Lo spazio espositivo non avrebbe potuto essere che la Sala delle Cariatidi, là dove il 17 maggio 1972 si sarebbe dovuta inaugurare la mostra del gigantesco dipinto dei «Funerali dell’anarchico Pinelli», proprio nel giorno in cui il commissario Luigi Calabresi, che aveva diretto le indagini sulla strage di piazza Fontana (e che alcuni organi di stampa, smentiti dalla Giustizia, accusarono di essere il responsabile della morte di Giuseppe Pinelli, precipitato da una finestra della Questura), fu assassinato da membri di Lotta Continua: «La mostra ovviamente non si inaugurò, ricorda oggi Roberta Cerini Baj. In un baleno sparirono i manifesti di cui la città era tappezzata, e di quell’opera monumentale, in Italia, non si parlò più per decenni. Con grande dolore di Baj, che quel quadro lo aveva fatto proprio per Milano. Viaggiò invece molto per il mondo: prima tappa, il Moderna Museet di Stoccolma, allora diretto da Pontus Hulten, e poi un po’ ovunque».
Fu il gallerista Giorgio Marconi a comprarlo («il ricavato andò alla vedova e alle figlie di Pinelli») e fu ancora lui a promuoverne l’esposizione nel 2012, nella Sala delle Cariatidi, che ora ospita nuovamente il dipinto-manifesto (il cui titolo si rifà ai «Funerali dell’anarchico Galli», 1910-11, di Carlo Carrà, ma che guarda con evidenza a «Guernica» di Picasso), finalmente contestualizzato, però, in un percorso di una cinquantina di opere: «Quell’opera è stata lungamente un’“icona”, ci dice Roberta Cerini Baj: ora vorremmo che, pur con la sua centralità, entrasse a far parte del suo percorso d’artista.
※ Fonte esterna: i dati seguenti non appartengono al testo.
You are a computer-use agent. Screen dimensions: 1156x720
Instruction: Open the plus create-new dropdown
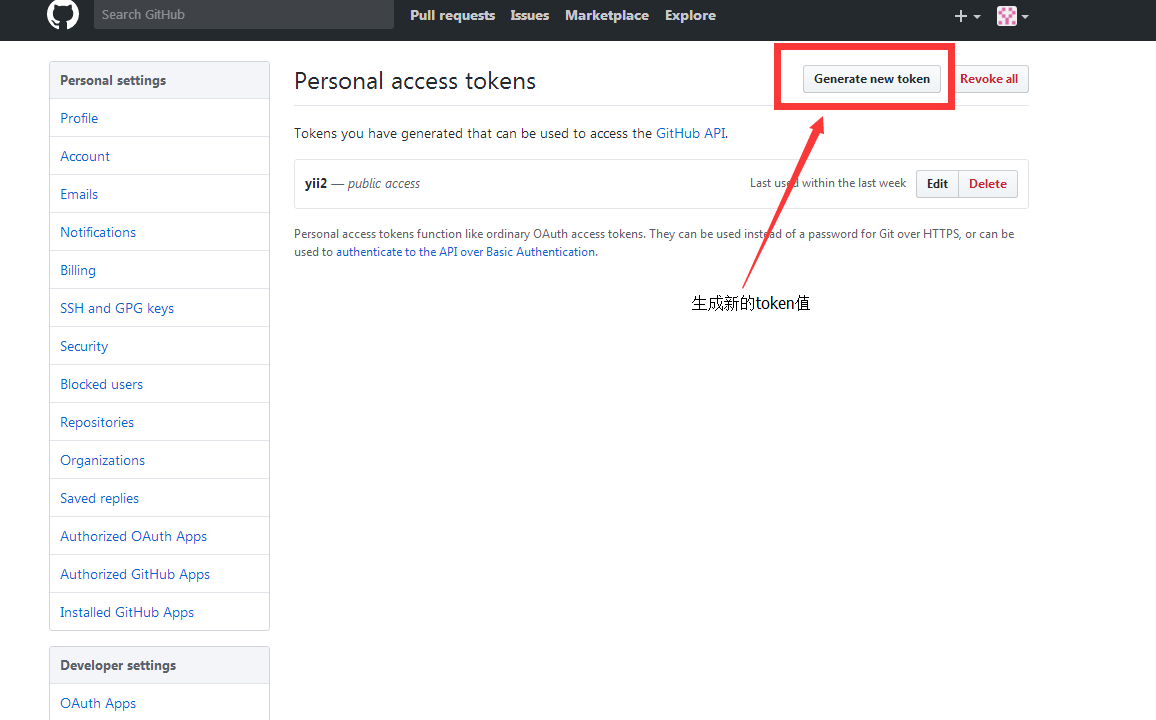click(x=967, y=16)
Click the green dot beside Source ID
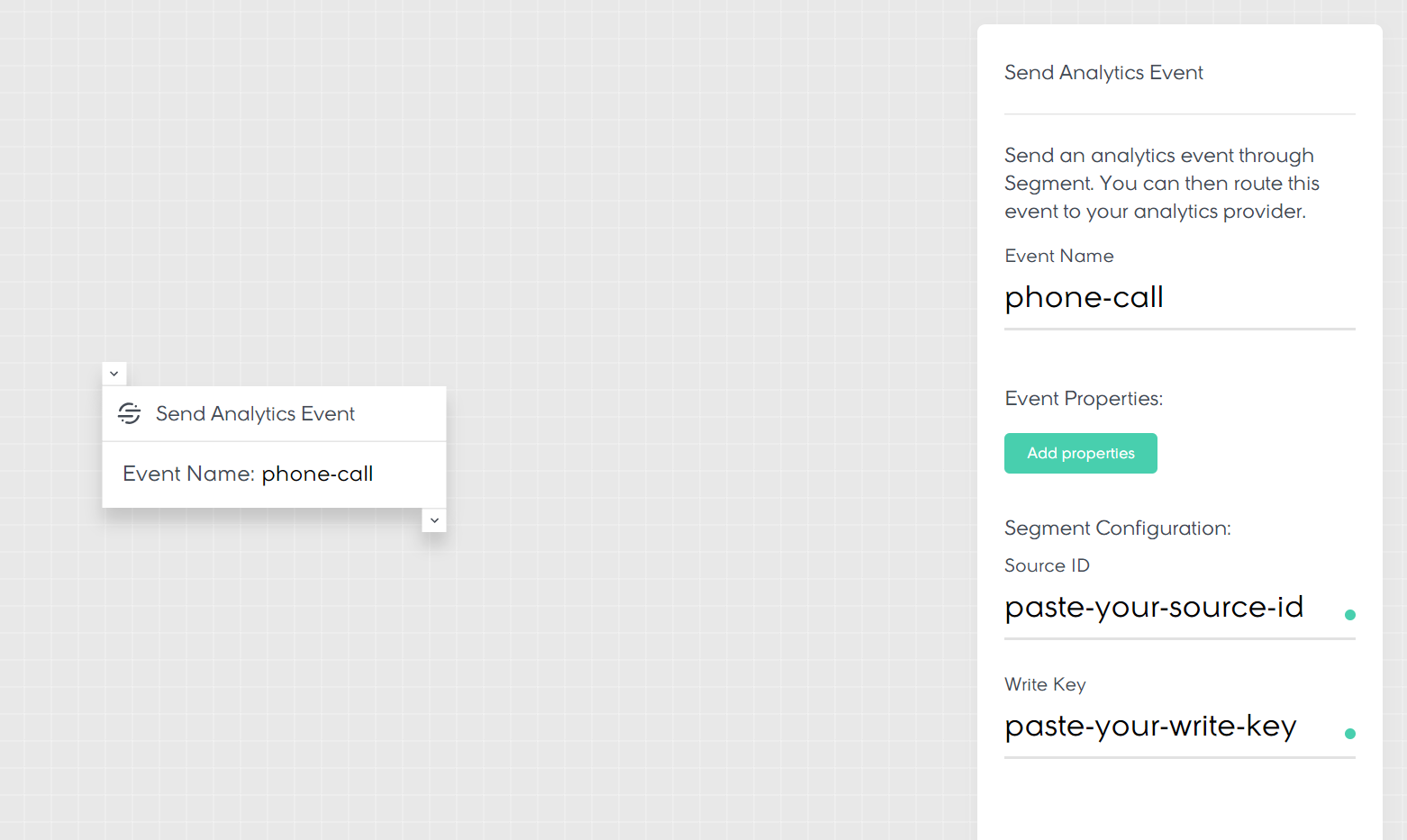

Ecco perché lo abbiamo collocato nel fluire di questa mostra, che si apre con l’“Apocalisse” del 1978: un’altra opera centrale del suo lavoro, poiché con essa Baj inaugurò una nuova stagione, dopo la brutalità dei “Generali”, puntando sulla denuncia di temi di segno più sociale, come il consumismo o la sovrappopolazione. Temi tuttora drammaticamente attuali».
Da quest’opera combinatoria e teatrale, con i personaggi ritagliati in sagome componibili in modo sempre diverso, si parte, e a essa si torna dopo aver compiuto un itinerario circolare che, attraversa le pitture del periodo «nucleare» degli anni ’50, esibisce una parata di grotteschi «Generali» ricoperti, sarcasticamente, di passamanerie e di bottoni luccicanti, segue la lunga stagione dei «Meccano» («avviati nel 1959-60 e poi sempre utilizzati, fino alla sua ultima opera, il “Muro” di Pontedera»), tocca i «Mobili» e gli «Specchi» e si chiude con le «Dame»: «Continuò infatti a farle, con nappe e cordoni, fino alla fine mentre presto interruppe i “Generali”. Perché le passamanerie? Le vide da un tappezziere e ne restò folgorato. Pensò subito di utilizzarle nel suo lavoro, perché aveva uno sguardo speciale ed era stimolato dai materiali e dalle loro potenzialità artistiche». Sempre l’8 ottobre, al Museo della Ceramica di Savona e al MuDa-Museo Diffuso Albisola di Albissola Marina (Centro Esposizioni e Casa Museo Jorn), s’inaugura la mostra a cura di Luca Bochicchio dedicata all’opera ceramica di Baj: identico il titolo e unico il catalogo (Electa), cui si aggiunge il lemmario monografico della sua collana «AZ».